How Small Businesses Can Manage Risk and Prevent Loss
There are simple, actionable ways small business owners can manage risk and prevent loss. Here's what you need to know.
According to The Hartford’s analysis of small business claims, “4 out of 10 small business owners are likely to experience a property or general liability claim in the next 10 years.” Dealing with property and general liability claims can result in needless lost time, great expense, and extreme frustration. In this case, the adage “an ounce of prevention is worth a pound of cure” holds true. Fortunately, there are simple, actionable ways small business owners can manage risk and prevent loss. Here’s what you need to know.
Key Property and General Liability Claim Statistics
According to The Hartford, common property and general liability claims for small business fall under the following categories:
- Burglary or Theft (20%)
- Damage from Wind or Hail (15%)
- Damage from Water or Freezing (10%)
- Fire Damage (10%)
- Customer Slip and Fall (10%)
The costs of these property and general liability claims can add up quickly. According to the Hartford, the average claim is:
- Reputational Harm ($50,000)
- Vehicle Accident ($45,000)
- Fire Damage ($35,000)
- Product Liability ($35,000)
- Customer Injury or Damage ($30,000)
The numbers are pretty clear – taking smart risk prevention and loss management steps can save small business owners substantial amounts of money, not to mention lost time and headaches dealing with claims.
Preventing Burglary and Theft
As a small business owner, one of the most common risks your business faces is the loss of money and property due to theft or burglary. The Hartford reports that 20% of small business claims involve burglary or theft. The Hartford advises that small business owners take a few simple steps to manage risk and prevent loss from burglary or theft.
The first step is to conduct employee background checks. The advent of modern technology has made background checks simple and low-cost. By conducting preliminary background checks of potential employees, you avoid hiring candidates who have red flags in their history.
The second step is to have adequate devices installed to protect and monitor your business property. Spending a few bucks up front for a security system not only helps you catch any crooks that do make their way in, but also serves as a deterrent.
Protect Your Reputation
The costliest potential claim for small businesses is due to reputational harm. The Hartford reports that the average cost of a reputational harm claim is $50,000.

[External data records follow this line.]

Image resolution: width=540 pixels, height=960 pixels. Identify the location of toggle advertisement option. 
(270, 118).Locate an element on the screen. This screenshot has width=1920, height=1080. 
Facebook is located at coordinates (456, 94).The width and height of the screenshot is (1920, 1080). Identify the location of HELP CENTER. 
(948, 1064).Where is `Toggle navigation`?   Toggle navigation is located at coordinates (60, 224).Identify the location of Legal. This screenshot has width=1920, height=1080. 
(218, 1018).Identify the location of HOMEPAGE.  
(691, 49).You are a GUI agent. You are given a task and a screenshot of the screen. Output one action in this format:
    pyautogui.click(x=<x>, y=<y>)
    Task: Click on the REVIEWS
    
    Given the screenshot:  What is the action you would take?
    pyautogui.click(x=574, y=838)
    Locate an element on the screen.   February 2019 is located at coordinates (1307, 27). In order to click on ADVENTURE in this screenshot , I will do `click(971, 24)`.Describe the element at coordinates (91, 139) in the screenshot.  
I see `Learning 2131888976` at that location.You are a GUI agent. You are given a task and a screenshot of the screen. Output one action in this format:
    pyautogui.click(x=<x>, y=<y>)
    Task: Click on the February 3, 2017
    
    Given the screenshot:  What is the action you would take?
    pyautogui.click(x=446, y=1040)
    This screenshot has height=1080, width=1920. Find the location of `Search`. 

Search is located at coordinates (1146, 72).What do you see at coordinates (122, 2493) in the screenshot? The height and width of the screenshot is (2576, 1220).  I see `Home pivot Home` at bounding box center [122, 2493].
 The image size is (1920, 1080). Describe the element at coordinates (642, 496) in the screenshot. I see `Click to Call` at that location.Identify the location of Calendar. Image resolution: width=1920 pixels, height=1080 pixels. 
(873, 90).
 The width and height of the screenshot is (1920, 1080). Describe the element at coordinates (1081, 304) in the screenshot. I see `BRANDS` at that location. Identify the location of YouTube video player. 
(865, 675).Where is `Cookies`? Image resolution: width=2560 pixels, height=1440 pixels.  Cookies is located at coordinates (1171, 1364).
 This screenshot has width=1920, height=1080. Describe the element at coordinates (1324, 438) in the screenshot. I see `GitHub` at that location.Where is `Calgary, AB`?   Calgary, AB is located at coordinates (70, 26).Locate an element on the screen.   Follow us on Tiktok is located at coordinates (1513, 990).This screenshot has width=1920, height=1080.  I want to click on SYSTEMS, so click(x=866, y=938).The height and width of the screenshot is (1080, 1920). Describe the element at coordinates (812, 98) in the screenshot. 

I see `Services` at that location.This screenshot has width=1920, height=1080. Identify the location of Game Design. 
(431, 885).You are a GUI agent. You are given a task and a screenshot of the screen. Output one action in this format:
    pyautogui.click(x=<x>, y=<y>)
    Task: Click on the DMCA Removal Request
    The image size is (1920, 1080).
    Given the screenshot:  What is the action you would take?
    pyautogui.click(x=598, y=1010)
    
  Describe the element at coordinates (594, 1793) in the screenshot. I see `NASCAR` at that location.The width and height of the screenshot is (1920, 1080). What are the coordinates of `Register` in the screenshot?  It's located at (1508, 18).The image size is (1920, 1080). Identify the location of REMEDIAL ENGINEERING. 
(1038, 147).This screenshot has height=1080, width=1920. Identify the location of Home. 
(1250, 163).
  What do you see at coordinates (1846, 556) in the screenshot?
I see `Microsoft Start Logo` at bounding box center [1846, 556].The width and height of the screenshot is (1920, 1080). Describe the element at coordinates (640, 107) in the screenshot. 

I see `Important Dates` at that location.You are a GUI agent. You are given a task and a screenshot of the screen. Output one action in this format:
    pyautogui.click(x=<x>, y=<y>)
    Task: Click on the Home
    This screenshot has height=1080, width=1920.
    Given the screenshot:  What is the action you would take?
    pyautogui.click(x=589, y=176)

Experts advise that there are two simple ways to prevent a reputational claim:
- The first is to avoid criticizing a competitor, either publicly or to customers. This may open you up to an unwanted claim of harm.
- The second is to be aware of intellectual property infringement issues. Be sure to have permission to post other businesses’ photos or content on your website, business materials, press materials, etc. According to copyright law, photos and images aren’t the only items protected by copyright. Copyright can also protect original works of music, writing, creative art, films, computer software, architecture, or websites.
Failure to obtain the proper consent and unauthorized use of any of these items can open your business up to a copyright infringement claim, and potentially expensive litigation. The Hartford reports that 35% of all general liability claims end in a lawsuit. The cost of small business litigation can quickly add up; that lawsuit may increase the average claim to more than $75,000 in order to defend and settle.
Intellectual property laws are complex. To learn more about intellectual property, copyrights, and small business, visit Accion’s Business Resource, Definition of Intellectual Property. When in doubt, consult with an intellectual property lawyer before using another’s potentially copyrighted material.
Educate Yourself About Other Potential Risks
Part of running your small business is sheltering that business from harm and liability. Theft and reputational harm are not the only potential risks small businesses face. They’re the most common and most expensive, but you’ll need to carefully consider your business’s needs and risks to make sure you’re minimizing your risk. You may need to consider premises or product liability, for example. To get started, check out The Hartford’s Business Insurance for Start-Ups.
Better Safe Than Sorry
No small business owner is immune from potential risks and loss. But there are a lot of simple steps you can take to help manage those risks and prevent as much loss as possible. Start with common sense – keep your premises up, put up a security system, and put safety first. And whenever you’re in doubt, contact an attorney, insurance specialist, or other professional to make sure you have the protection you need.